Of course, despite the overflow possibility others have mentioned, it only needs to be able to return e.g. -1, 0, or 1 - which easily fit in a signed char. The real historical reason for this is that in the original version of C in the 1970s, functions couldn't return a char, and any attempt to do so resulted in returning an int.

In these early compilers, int was also the default type (many situations, including function return values as seen in main below, allowed you to declare something as int without actually using the int keyword), so it made sense to define any function that didn't specifically need to return a different type as returning an int.

Even now, a char return simply sign-extends the value into the int return register (r0 on pdp11, eax on x86), anyway. Treating it as a char would not have any performance benefit, whereas allowing it to be the actual difference rather than forcing it to be -1 or 1 did have a small performance benefit. And axiac's answer also makes the good point that it would have had to be promoted back to an int anyway, for the comparison operator. The reason for these promotions is also historical, incidentally, it was so that the compiler did not have to implement separate operators for every possible combination of char and int, especially since the comparison instructions on many processors only works with an int anyway.


Proof: If I make a test program on Unix V6 for PDP-11, the char type is silently ignored and an integer value outside the range is returned:

char foo() {
    return 257;
}

main() {
    printf("%d\n", foo());
    return 0;
}

# cc foo.c
# a.out
257
3
votes

AFAIK, the standard C library doesn't have a single function that takes or returns values of type char. It has arguments and return types of type char* or const char* but not plain char.

Look for example at int isalpha(int c); for a more shocking instance.

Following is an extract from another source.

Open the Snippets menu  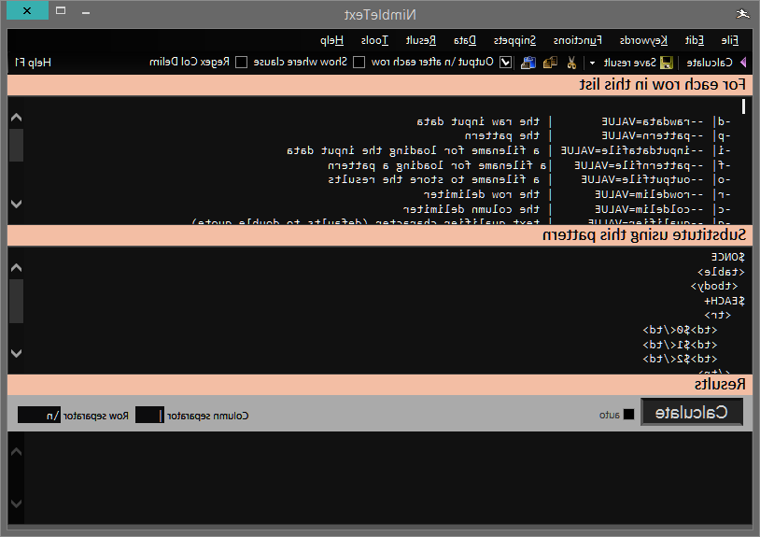coord(514,40)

I don't know why, but I can guess. Maybe it is due to the ABI. In any ABI I know, any argument or return value of type char is internally promoted to int anyway, so there is no point in doing it. It acutally will make the code less efficient, as you will need to do the truncating each time the function is used.

3
votes

One possible reason why strcmp() promotes the values it returns to int is to spare a processor instruction in the calling code.

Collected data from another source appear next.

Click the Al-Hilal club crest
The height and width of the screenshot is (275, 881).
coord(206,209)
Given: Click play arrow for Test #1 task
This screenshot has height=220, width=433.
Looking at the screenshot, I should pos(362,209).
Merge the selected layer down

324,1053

Usually (always?) the value returned by strcmp() is used with a comparison operator.

Let's see what happens with the operands of comparison operators.

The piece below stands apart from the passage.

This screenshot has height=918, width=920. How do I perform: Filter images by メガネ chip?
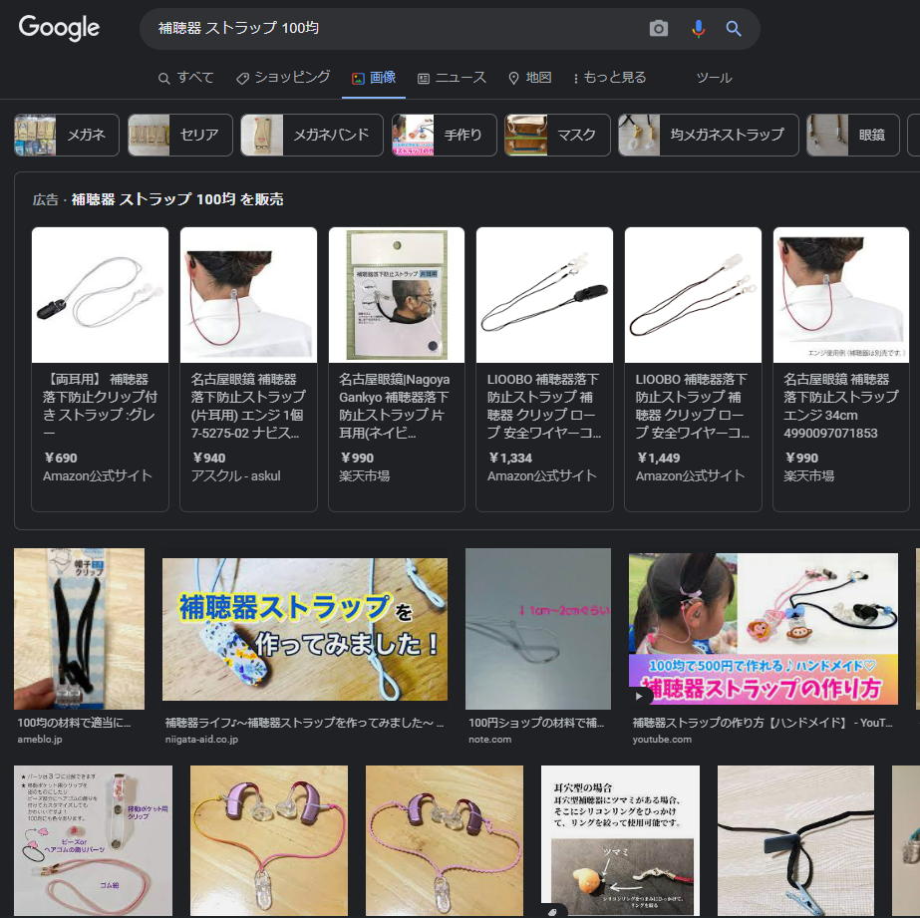tap(67, 135)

Usual arithmetic conversions

The arguments of the following arithmetic operators undergo implicit conversions for the purpose of obtaining the common real type, which is the type in which the calculation is performed:

  • binary arithmetic *, /, %, +, -
  • relational operators <, >, <=, >=, ==, !=
  • binary bitwise arithmetic &, ^, |
  • the conditional operator ?:

...

4) Otherwise, both operands are integers. In that case,

First of all, both operands undergo integer promotions.
...

(source: http://en.cppreference.com/w/c/language/conversion#Usual_arithmetic_conversions)

Integer promotions

Integer promotion is the implicit conversion of a value of any integer type with rank less or equal to rank of int or of a bit field of type _Bool, int, signed int, unsigned int, to the value of type int or unsigned int.

(source: http://en.cppreference.com/w/c/language/conversion#Integer_promotions)

Back to strcmp()

As you can see from the quotes above, a possible char value returned by strcmp() is promoted to int anyway.

Why did the creators of C chose to return an int?

For a very simple reason: because the promotion is going to happen anyway and because (at least) one processor instruction is needed to perform the promotion, its more convenient to add that instruction to the code of strcmp() (i.e. in a single place) than everywhere the strcmp() function is called.

Back in the 70s both the memory and the CPU were very valuable resources. An optimization that now seems insignificant (a couple of bytes of memory saved here and there, maybe in several dozen places in the code) had much more importance back then.

Update:

On a second thought, I think the historical reasons provided by this answer and this answer are more accurate than mine.